** START OF Input **
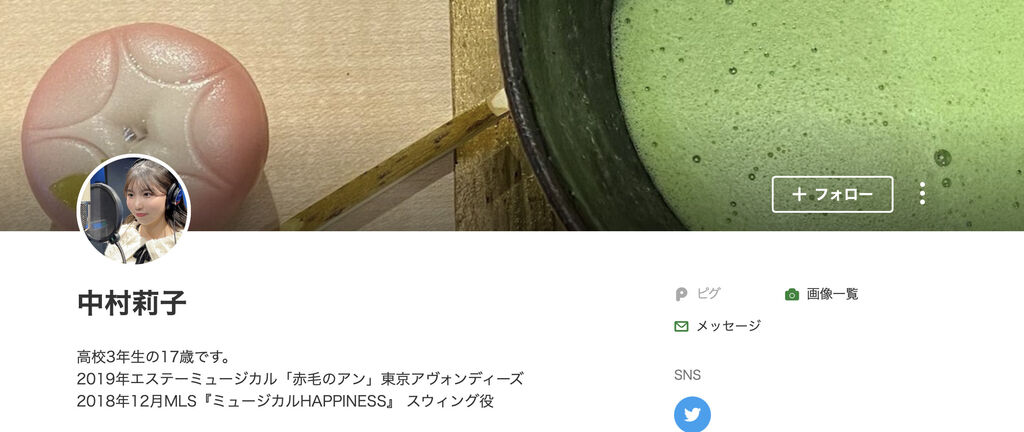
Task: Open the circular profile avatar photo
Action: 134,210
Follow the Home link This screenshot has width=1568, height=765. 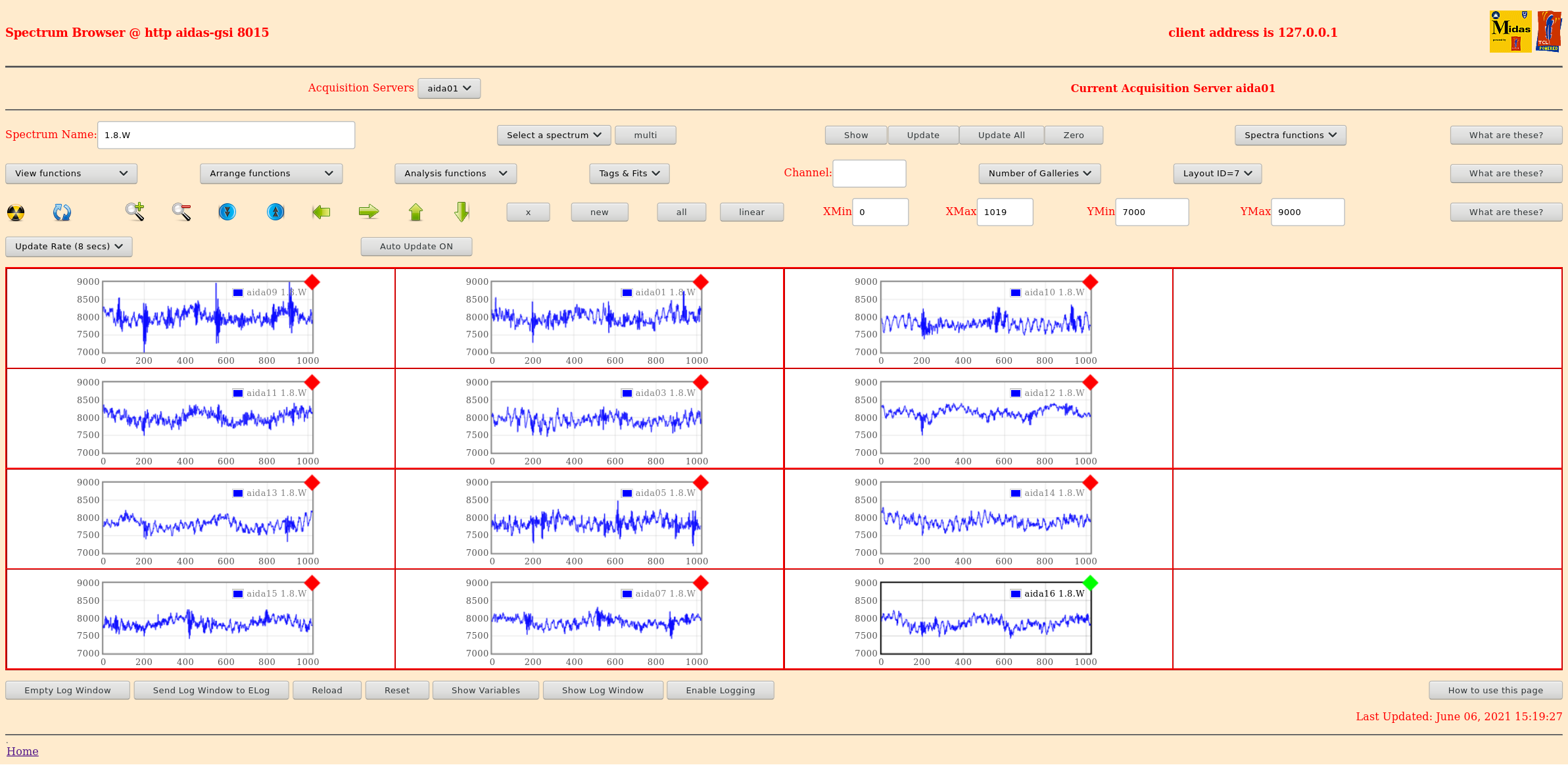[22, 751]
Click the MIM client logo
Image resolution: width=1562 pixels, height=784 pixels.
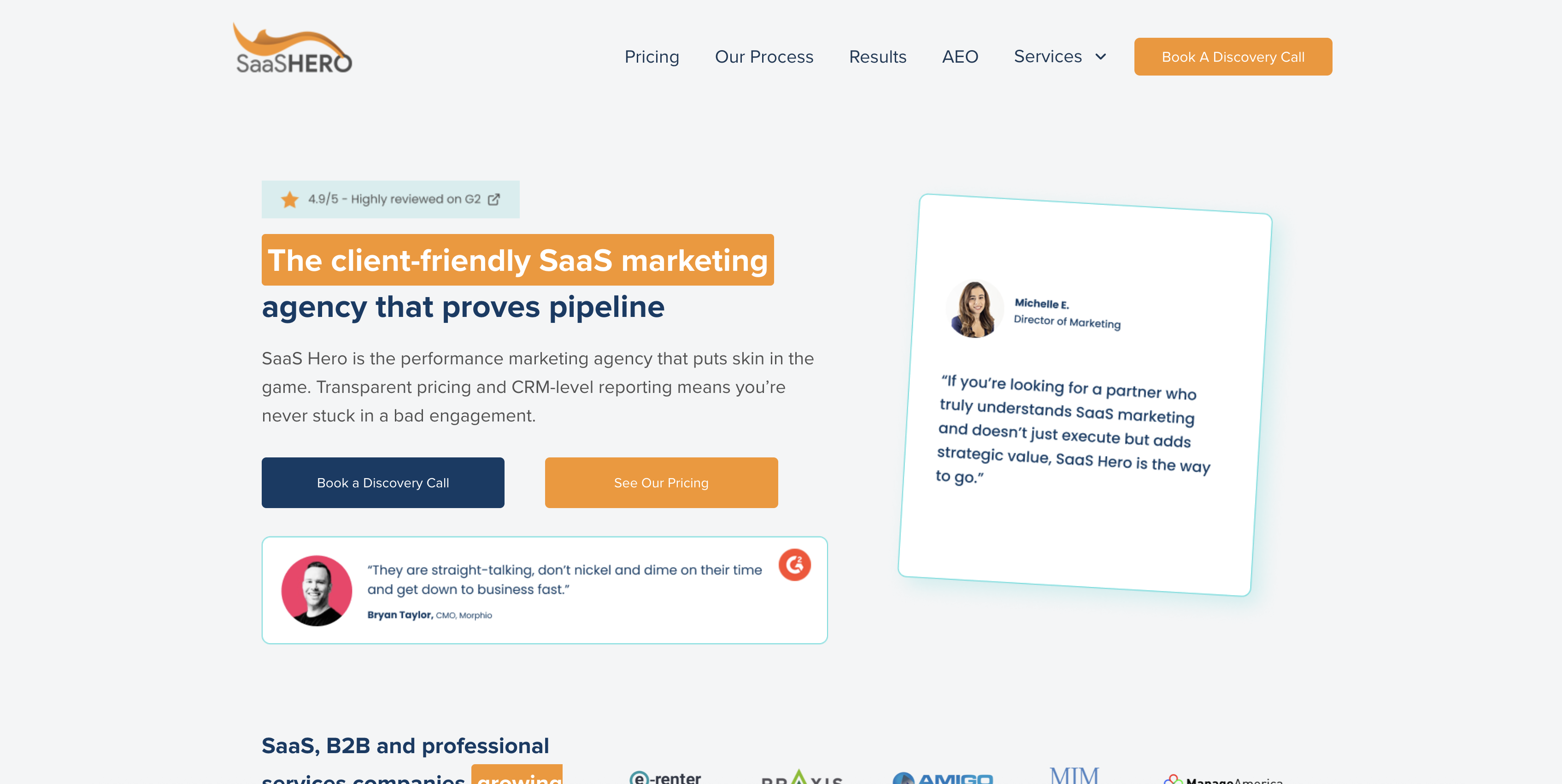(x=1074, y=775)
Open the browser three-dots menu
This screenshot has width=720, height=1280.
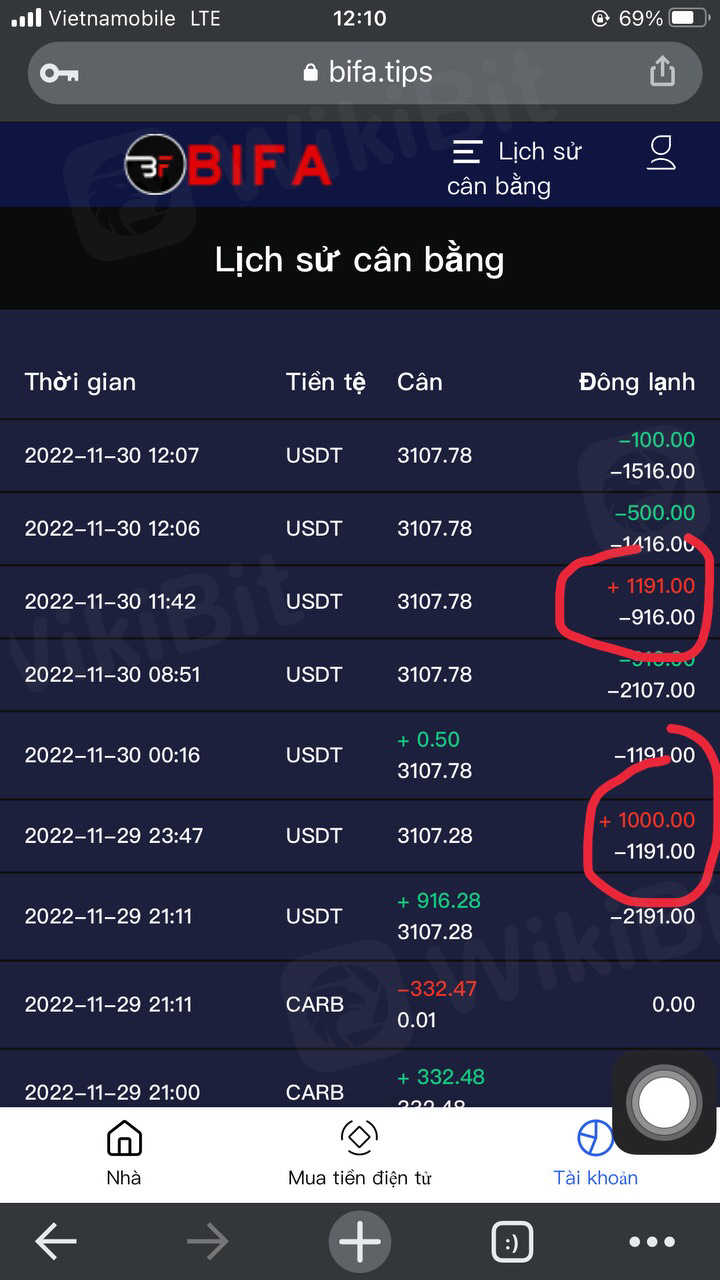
** END OF Input **
* Job *
Give the lines of the data from the line containing "Click the MIM client logo" through the end as a JSON list of strings, one per line, with blank lines and pictures left out.

* The solution *
[
  "Click the MIM client logo",
  "Image resolution: width=1562 pixels, height=784 pixels.",
  "(x=1074, y=775)",
  "Open the browser three-dots menu",
  "This screenshot has width=720, height=1280."
]